--- START ---
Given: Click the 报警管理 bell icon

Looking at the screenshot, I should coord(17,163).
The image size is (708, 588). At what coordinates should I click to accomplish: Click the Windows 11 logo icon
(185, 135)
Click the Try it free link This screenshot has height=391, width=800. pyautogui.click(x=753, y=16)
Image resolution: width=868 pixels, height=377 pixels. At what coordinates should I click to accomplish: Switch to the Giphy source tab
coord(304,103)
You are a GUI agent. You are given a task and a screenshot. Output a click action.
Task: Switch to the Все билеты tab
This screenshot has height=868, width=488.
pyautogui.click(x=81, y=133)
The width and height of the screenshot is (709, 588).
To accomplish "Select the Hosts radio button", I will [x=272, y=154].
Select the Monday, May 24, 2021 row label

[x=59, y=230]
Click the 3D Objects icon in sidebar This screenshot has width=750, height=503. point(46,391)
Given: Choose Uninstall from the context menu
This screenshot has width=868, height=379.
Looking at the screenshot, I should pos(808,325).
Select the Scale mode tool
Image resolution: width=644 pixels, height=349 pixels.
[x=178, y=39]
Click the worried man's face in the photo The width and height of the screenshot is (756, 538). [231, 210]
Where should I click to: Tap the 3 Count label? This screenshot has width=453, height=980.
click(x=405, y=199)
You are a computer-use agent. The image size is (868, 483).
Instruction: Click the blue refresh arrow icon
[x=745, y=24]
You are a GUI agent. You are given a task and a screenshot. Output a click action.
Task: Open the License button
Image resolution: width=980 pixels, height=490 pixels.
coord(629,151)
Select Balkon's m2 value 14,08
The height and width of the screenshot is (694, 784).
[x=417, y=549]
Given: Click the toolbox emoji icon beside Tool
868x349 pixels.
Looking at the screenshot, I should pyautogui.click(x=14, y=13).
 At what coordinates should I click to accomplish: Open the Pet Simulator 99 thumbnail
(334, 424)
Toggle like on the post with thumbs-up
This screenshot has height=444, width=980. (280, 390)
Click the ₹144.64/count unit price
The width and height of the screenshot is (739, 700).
--- END ---
**Exercise description**: Transcribe, exactly as written, all lines of the entries above from the first to the one containing "Click the ₹144.64/count unit price", and no more.

**Response area**:
Given: Click the 报警管理 bell icon

Looking at the screenshot, I should coord(17,163).
The image size is (708, 588). At what coordinates should I click to accomplish: Click the Windows 11 logo icon
(185, 135)
Click the Try it free link This screenshot has height=391, width=800. pyautogui.click(x=753, y=16)
Image resolution: width=868 pixels, height=377 pixels. At what coordinates should I click to accomplish: Switch to the Giphy source tab
coord(304,103)
You are a GUI agent. You are given a task and a screenshot. Output a click action.
Task: Switch to the Все билеты tab
This screenshot has height=868, width=488.
pyautogui.click(x=81, y=133)
The width and height of the screenshot is (709, 588).
To accomplish "Select the Hosts radio button", I will [x=272, y=154].
Select the Monday, May 24, 2021 row label

[x=59, y=230]
Click the 3D Objects icon in sidebar This screenshot has width=750, height=503. point(46,391)
Given: Choose Uninstall from the context menu
This screenshot has width=868, height=379.
Looking at the screenshot, I should pos(808,325).
Select the Scale mode tool
Image resolution: width=644 pixels, height=349 pixels.
[x=178, y=39]
Click the worried man's face in the photo The width and height of the screenshot is (756, 538). [231, 210]
Where should I click to: Tap the 3 Count label? This screenshot has width=453, height=980.
click(x=405, y=199)
You are a computer-use agent. The image size is (868, 483).
Instruction: Click the blue refresh arrow icon
[x=745, y=24]
You are a GUI agent. You are given a task and a screenshot. Output a click action.
Task: Open the License button
Image resolution: width=980 pixels, height=490 pixels.
coord(629,151)
Select Balkon's m2 value 14,08
The height and width of the screenshot is (694, 784).
[x=417, y=549]
Given: Click the toolbox emoji icon beside Tool
868x349 pixels.
Looking at the screenshot, I should pyautogui.click(x=14, y=13).
 At what coordinates should I click to accomplish: Open the Pet Simulator 99 thumbnail
(334, 424)
Toggle like on the post with thumbs-up
This screenshot has height=444, width=980. (280, 390)
Click the ₹144.64/count unit price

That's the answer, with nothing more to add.